Hello,
I’ve been using Bro and PF_RING:ZC but workers keep crashing. Most recently worker-1 crashed ~9 hours after deploying.
zbalance_ipc is run as :
/zbalance_ipc -i zc:em2 -l /var/log/zbalance.log -c 97 -n 6 -m 1 -a -r 0:dummy0 -r 1:dummy1 -r 2:dummy2 -r 3:dummy3 -r 4:dummy4 -r 5:dummy5
node.cfg:
[manager]
type=manager
host=localhost
pin_cpus = 2
[logger]
type=logger
host=localhost
pin_cpus = 3
[proxy-1]
type=proxy
host=localhost
pin_cpus = 4
[worker-1]
type=worker
host=localhost
interface=dummy0
pin_cpus = 5
[worker-2]
type=worker
host=localhost
interface=dummy1
pin_cpus = 6
[worker-3]
type=worker
host=localhost
interface=dummy2
pin_cpus = 7
[worker-4]
type=worker
host=localhost
interface=dummy3
pin_cpus = 8
[worker-5]
type=worker
host=localhost
interface=dummy4
pin_cpus = 9
[worker-6]
type=worker
host=localhost
interface=dummy5
pin_cpus = 10
broctl diag output for worker-1:
[worker-1]
No core file found.
Bro 2.5
Linux 3.10.0-693.17.1.el7.x86_64
Bro plugins:
Bro::AF_Packet - Packet acquisition via AF_Packet (dynamic, version 1.3)

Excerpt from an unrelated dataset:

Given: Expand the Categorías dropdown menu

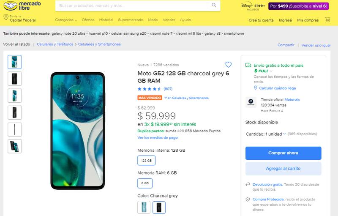Looking at the screenshot, I should [66, 20].
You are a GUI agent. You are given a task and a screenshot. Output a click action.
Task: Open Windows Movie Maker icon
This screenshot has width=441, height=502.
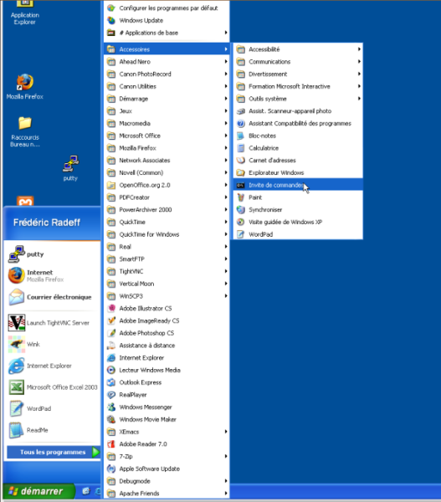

Bro::PF_RING - Packet acquisition via PF_RING (dynamic, version 1.0)
==== No reporter.log
==== stderr.log
listening on dummy0
1529351356.071495 processing suspended
1529351356.071495 processing continued
1529382027.863765 received termination signal
1529382027.863765 469839129 packets received on interface dummy0, 1095837 dropped
/mnt/localraid/bro/share/broctl/scripts/run-bro: line 107: 110538 Killed nohup ${pin_command} $pin_cpu “$mybro” “$@”
==== stdout.log
max memory size (kbytes, -m) unlimited
data seg size (kbytes, -d) unlimited
virtual memory (kbytes, -v) unlimited
core file size (blocks, -c) unlimited
==== .cmdline
-i dummy0 -U .status -p broctl -p broctl-live -p local -p worker-1 local.bro broctl base/frameworks/cluster local-worker.bro broctl/auto
==== .env_vars
PATH=/mnt/localraid/bro/bin:/mnt/localraid/bro/share/broctl/scripts:/sbin:/bin:/usr/sbin:/usr/bin
BROPATH=/mnt/localraid/bro/spool/installed-scripts-do-not-touch/site::/mnt/localraid/bro/spool/installed-scripts-do-not-touch/auto:/mnt/localraid/bro/share/bro:/mnt/localraid/bro/share/bro/policy:/mnt/localraid/bro/share/bro/site
CLUSTER_NODE=worker-1
==== .status
TERMINATING [net_finish]
==== No prof.log
==== No packet_filter.log
==== No loaded_scripts.log
Are there any ways to get more detailed logs to help understand why the worker crashed? I restarted Bro with misc/profiling turned on, but these seems more like resource consumption statistics and won’t help to debug crashes.
Thanks